(Pixel coordinate grounding data)
┄┄┄┄┄┄┄┄┄┄┄┄┄┄┄┄┄┄┄┄

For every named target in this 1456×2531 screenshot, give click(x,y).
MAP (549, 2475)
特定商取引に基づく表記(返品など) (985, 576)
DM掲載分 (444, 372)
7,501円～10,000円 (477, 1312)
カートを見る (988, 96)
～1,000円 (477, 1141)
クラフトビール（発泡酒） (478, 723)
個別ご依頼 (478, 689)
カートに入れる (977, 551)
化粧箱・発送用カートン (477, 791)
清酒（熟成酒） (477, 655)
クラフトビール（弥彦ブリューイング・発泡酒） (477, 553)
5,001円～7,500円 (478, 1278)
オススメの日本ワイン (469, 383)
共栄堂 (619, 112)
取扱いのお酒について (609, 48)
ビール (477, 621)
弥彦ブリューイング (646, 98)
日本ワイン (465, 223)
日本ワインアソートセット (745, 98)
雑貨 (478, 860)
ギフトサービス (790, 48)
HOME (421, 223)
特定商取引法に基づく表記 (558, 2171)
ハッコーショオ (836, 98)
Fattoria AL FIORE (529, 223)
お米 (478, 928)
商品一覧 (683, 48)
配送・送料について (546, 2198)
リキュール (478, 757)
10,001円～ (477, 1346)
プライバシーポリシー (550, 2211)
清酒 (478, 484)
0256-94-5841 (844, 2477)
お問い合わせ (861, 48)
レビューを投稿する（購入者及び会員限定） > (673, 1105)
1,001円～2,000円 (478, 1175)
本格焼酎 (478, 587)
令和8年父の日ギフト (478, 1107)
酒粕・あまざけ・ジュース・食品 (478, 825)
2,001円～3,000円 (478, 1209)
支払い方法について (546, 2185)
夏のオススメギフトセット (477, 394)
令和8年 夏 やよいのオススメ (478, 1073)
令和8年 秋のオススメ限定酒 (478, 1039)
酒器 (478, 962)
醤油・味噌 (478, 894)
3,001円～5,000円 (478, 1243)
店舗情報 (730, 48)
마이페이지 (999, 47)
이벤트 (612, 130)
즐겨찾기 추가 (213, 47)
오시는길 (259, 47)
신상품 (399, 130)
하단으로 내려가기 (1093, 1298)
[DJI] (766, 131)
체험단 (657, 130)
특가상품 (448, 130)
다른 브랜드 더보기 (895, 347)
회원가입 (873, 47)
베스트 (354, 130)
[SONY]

┄┄┄┄┄┄┄┄┄┄┄┄┄┄┄┄┄┄┄┄

Each of the records shown above needs to be repeated exactly.

For every named target in this 1456×2531 screenshot, give click(x,y).
MAP (549, 2475)
特定商取引に基づく表記(返品など) (985, 576)
DM掲載分 (444, 372)
7,501円～10,000円 (477, 1312)
カートを見る (988, 96)
～1,000円 (477, 1141)
クラフトビール（発泡酒） (478, 723)
個別ご依頼 (478, 689)
カートに入れる (977, 551)
化粧箱・発送用カートン (477, 791)
清酒（熟成酒） (477, 655)
クラフトビール（弥彦ブリューイング・発泡酒） (477, 553)
5,001円～7,500円 (478, 1278)
オススメの日本ワイン (469, 383)
共栄堂 (619, 112)
取扱いのお酒について (609, 48)
ビール (477, 621)
弥彦ブリューイング (646, 98)
日本ワイン (465, 223)
日本ワインアソートセット (745, 98)
雑貨 (478, 860)
ギフトサービス (790, 48)
HOME (421, 223)
特定商取引法に基づく表記 (558, 2171)
ハッコーショオ (836, 98)
Fattoria AL FIORE (529, 223)
お米 (478, 928)
商品一覧 (683, 48)
配送・送料について (546, 2198)
リキュール (478, 757)
10,001円～ (477, 1346)
プライバシーポリシー (550, 2211)
清酒 (478, 484)
0256-94-5841 (844, 2477)
お問い合わせ (861, 48)
レビューを投稿する（購入者及び会員限定） > (673, 1105)
1,001円～2,000円 (478, 1175)
本格焼酎 (478, 587)
令和8年父の日ギフト (478, 1107)
酒粕・あまざけ・ジュース・食品 (478, 825)
2,001円～3,000円 (478, 1209)
支払い方法について (546, 2185)
夏のオススメギフトセット (477, 394)
令和8年 夏 やよいのオススメ (478, 1073)
令和8年 秋のオススメ限定酒 (478, 1039)
酒器 (478, 962)
醤油・味噌 (478, 894)
3,001円～5,000円 (478, 1243)
店舗情報 (730, 48)
마이페이지 (999, 47)
이벤트 (612, 130)
즐겨찾기 추가 (213, 47)
오시는길 (259, 47)
신상품 (399, 130)
하단으로 내려가기 (1093, 1298)
[DJI] (766, 131)
체험단 (657, 130)
특가상품 (448, 130)
다른 브랜드 더보기 (895, 347)
회원가입 (873, 47)
베스트 (354, 130)
[SONY]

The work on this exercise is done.